WORK TASK:
Set down exactly the lines that run from the one containing "This screenshot has width=1437, height=840." to the end of the material below, both included, without pictures.

PROVIDED DATA:
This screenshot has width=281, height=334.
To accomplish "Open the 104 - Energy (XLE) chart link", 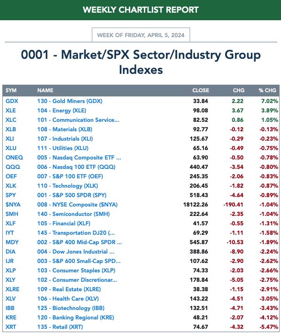I will coord(62,111).
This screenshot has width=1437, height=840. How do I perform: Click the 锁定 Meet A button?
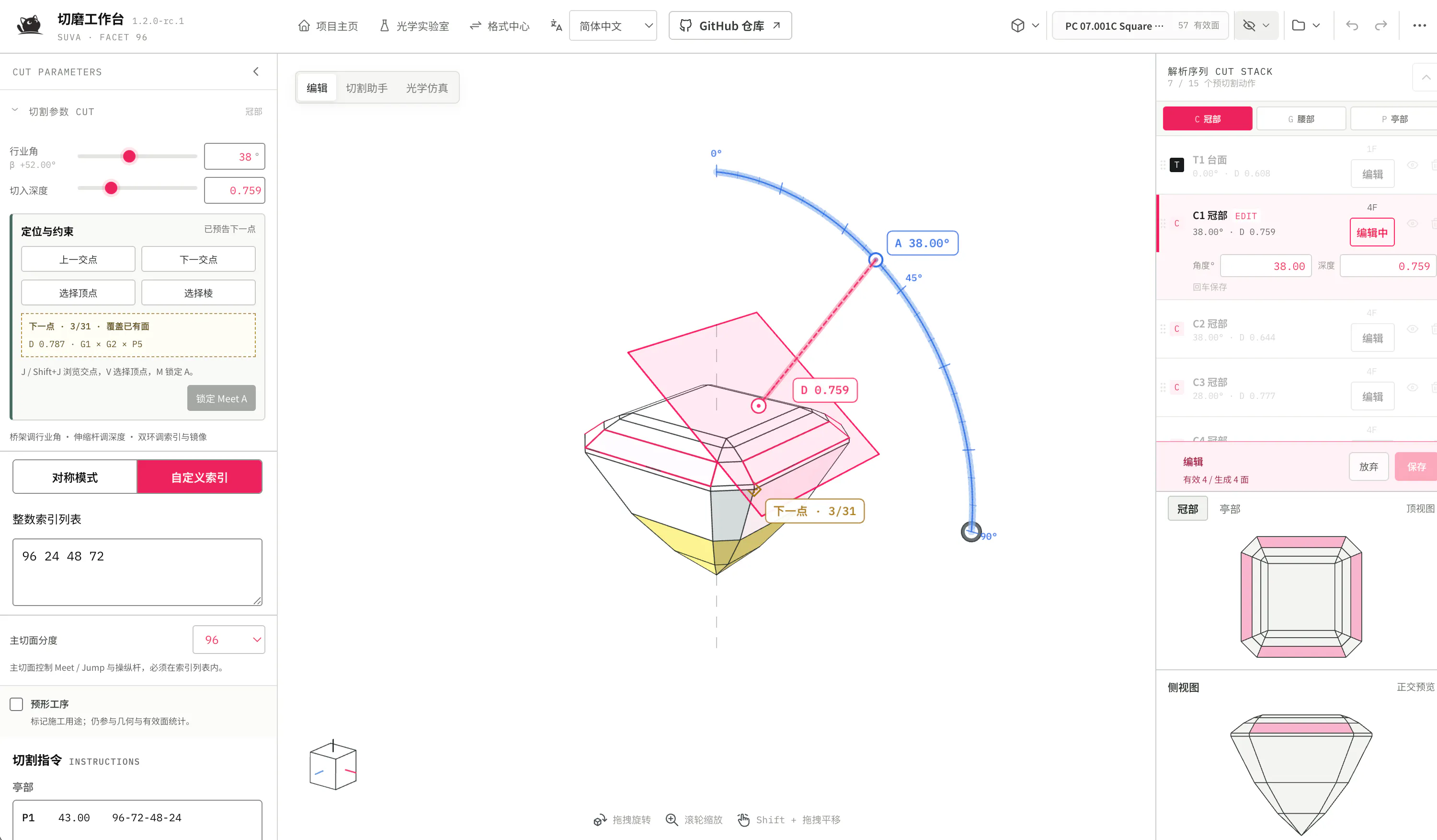pyautogui.click(x=221, y=398)
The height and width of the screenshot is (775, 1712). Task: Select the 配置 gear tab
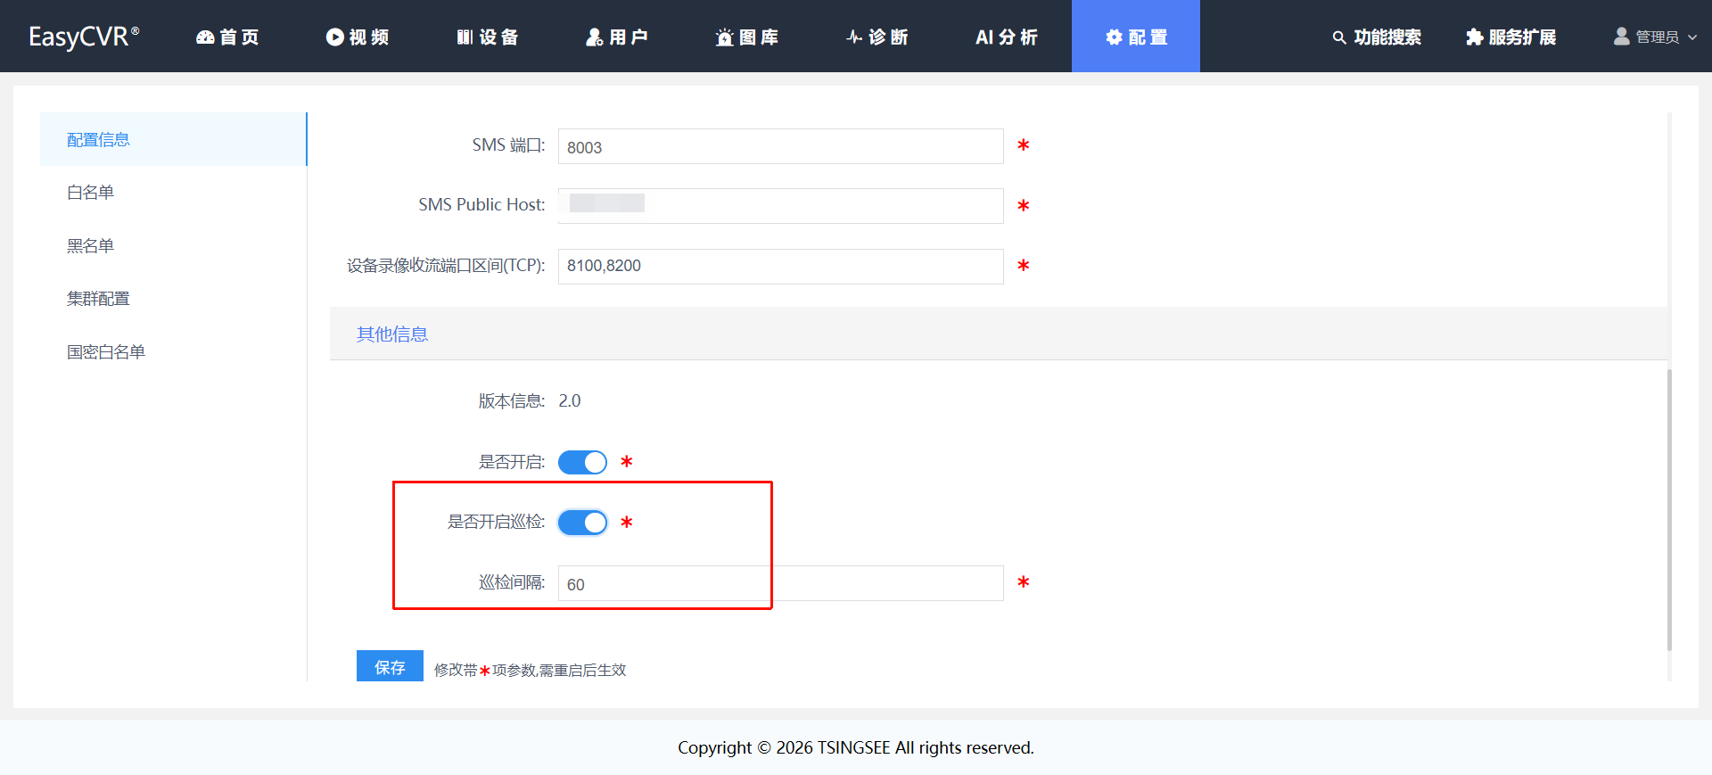[1136, 37]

RESPONSE TO THIS TASK:
This screenshot has width=1437, height=840. How do I perform: Click the 锁定 Meet A button?
pyautogui.click(x=221, y=398)
The height and width of the screenshot is (775, 1712). Task: Select the 配置 gear tab
[1136, 37]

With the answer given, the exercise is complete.